Demo runbook — IoT terminal → central API → dashboard
The fixed demo script for Week 2 of the 7-week plan (central-api-delivery-plan.md). Anyone on the team should be able to run this end-to-end without hardware in under five minutes.
Outcome the operator is showing
"A fingerprint terminal in the field hands off a verified check-in to our hosted API in real time. The dashboard reflects it instantly. No biometric data ever crosses the wire."
Pre-flight (one-time)
-
Tenant + API key. Sign up at console.zeroauth.dev/signup and mint a tenant API key with scopes
devices:write,users:write,verifications:write,attendance:write. Copy theza_test_…string — you'll only see it once. -
Bridge env. In the terminal you'll run the bridge from:
export ZA_CENTRAL_API_URL=https://api.zeroauth.devexport ZA_CENTRAL_API_KEY=za_test_…export ZA_CENTRAL_DEVICE_ID=demo-lobby-1export ZA_CENTRAL_DEVICE_NAME='Lobby demo (sim)'export ZA_SIM_MODE=1 # omit if the R307 is attached -
Two browser tabs already open, side by side:
- console.zeroauth.dev/overview (logged in as the demo tenant)
- The bridge's local page, opens to
http://localhost:3100after step 1 below
Demo (≈ 4 min)
Step 1 — boot the bridge
npm --prefix iot run demo
Operator script: "This is the firmware that runs on the IoT terminal — a R307 fingerprint sensor over UART. I'm running it in sim mode right now because we're not on the lobby hardware, but the same code ships to the device."
Look for these log lines (proves the central API is wired):
[bridge] central-api: enabled, base=https://api.zeroauth.dev, device=demo-lobby-1
[central-api] device created id=dev_… (or 'resolved' on a repeat run)
[bridge] demo running at http://127.0.0.1:3100
Step 2 — enroll a user (signup)
In the bridge page:
- Type a demo email (any address — the OTP is shown inline because
DEV_SHOW_OTPis on by default). - Confirm the code.
- Watch the phase pills tick through
awaiting_finger→captured→deriving→proving→verifying→syncing_central→central_synced.

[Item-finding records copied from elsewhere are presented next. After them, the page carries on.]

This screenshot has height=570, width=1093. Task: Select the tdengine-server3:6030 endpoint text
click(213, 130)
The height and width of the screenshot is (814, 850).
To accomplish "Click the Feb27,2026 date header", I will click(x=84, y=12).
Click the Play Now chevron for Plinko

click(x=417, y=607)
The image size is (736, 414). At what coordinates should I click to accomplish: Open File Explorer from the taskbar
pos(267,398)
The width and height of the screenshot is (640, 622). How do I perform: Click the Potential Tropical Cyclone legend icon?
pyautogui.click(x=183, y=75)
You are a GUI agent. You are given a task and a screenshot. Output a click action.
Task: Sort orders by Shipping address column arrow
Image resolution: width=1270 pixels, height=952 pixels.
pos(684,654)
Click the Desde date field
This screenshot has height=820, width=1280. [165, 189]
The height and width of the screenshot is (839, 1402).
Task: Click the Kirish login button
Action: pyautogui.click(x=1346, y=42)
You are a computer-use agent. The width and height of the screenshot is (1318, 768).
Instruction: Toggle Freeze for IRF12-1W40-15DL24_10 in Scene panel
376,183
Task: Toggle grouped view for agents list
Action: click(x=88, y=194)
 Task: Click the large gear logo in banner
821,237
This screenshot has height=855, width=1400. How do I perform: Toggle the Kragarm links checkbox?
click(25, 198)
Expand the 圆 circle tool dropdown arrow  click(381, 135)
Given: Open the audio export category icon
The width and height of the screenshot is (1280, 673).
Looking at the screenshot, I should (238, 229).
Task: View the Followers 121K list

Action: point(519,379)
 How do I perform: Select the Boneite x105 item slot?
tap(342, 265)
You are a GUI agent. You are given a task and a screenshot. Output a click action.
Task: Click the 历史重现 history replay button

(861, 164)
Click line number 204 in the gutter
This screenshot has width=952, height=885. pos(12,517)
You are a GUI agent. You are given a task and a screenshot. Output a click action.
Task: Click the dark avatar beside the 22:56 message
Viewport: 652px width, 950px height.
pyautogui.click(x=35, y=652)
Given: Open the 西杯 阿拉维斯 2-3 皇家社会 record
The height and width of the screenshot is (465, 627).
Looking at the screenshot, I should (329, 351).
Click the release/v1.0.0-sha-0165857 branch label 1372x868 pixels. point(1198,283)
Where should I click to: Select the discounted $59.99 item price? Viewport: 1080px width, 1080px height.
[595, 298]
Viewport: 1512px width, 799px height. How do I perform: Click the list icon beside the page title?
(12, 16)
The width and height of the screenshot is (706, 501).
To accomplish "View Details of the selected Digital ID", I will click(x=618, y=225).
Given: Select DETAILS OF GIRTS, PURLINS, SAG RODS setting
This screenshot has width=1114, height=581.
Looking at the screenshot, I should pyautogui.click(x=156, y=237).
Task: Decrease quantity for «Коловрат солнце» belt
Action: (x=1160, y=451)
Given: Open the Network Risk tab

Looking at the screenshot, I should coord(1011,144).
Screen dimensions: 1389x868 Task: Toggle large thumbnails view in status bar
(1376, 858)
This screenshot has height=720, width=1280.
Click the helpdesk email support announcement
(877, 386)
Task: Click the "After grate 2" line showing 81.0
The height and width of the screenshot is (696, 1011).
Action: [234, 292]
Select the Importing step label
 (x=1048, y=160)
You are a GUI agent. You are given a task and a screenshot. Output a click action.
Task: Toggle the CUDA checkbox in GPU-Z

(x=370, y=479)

Operator script: "The fingerprint is captured locally and turned into a Poseidon commitment on the device. Only the commitment leaves — never the image."
Flip to the dashboard tab: Overview now shows users: 1 and the
new email under "Recent users".
Step 3 — verify + check-in (login)
In the bridge page, click Sign in with the same email. Phase pills
tick through awaiting_finger → matching → proving → verifying
→ syncing_central (verification) → syncing_central (attendance) →
central_synced.
Operator script: "The terminal proves the same finger without revealing it — a zero-knowledge proof of biometric possession. The hosted API records the verification event and the check-in."
Flip to the dashboard tab:
- Overview:
verifications: 1,attendanceEvents: 1 - Verifications: a row with
method: fingerprint,result: pass, the confidence score from the sensor - Attendance: a row with
event_type: check_in,result: accepted, joined to the user from step 2 and the device from step 1
Step 4 — close
Operator script: "Three independent surfaces — the terminal, the API, the dashboard. The biometric stayed on the device. The breach surface is the commitment, which is information-theoretically useless without the finger."
Failure recovery
| Symptom | Fix |
|---|---|
[central-api] device resolution failed | ZA_CENTRAL_API_KEY wrong or missing the four required scopes |
central_skipped reason=remote_error | Live network blip — re-run the same step; the bridge keeps the local result either way |
Bridge page hangs at awaiting_finger | ZA_SIM_MODE not set and no R307 attached — set the env and restart |
| Dashboard rows don't appear | Confirm the dashboard is on the same tenant as the API key; environment is test |
What this proves
- W2 charter: "device firmware calls
/v1/verifications+/v1/attendance" ✅ - W2 charter: "dashboard/overview confirms check-in and check-out visibility" ✅
- W2 charter: "one fixed demo script using one test tenant" ✅
A "live tenant" variation just swaps ZA_CENTRAL_API_KEY for a
za_live_… key; everything else is identical.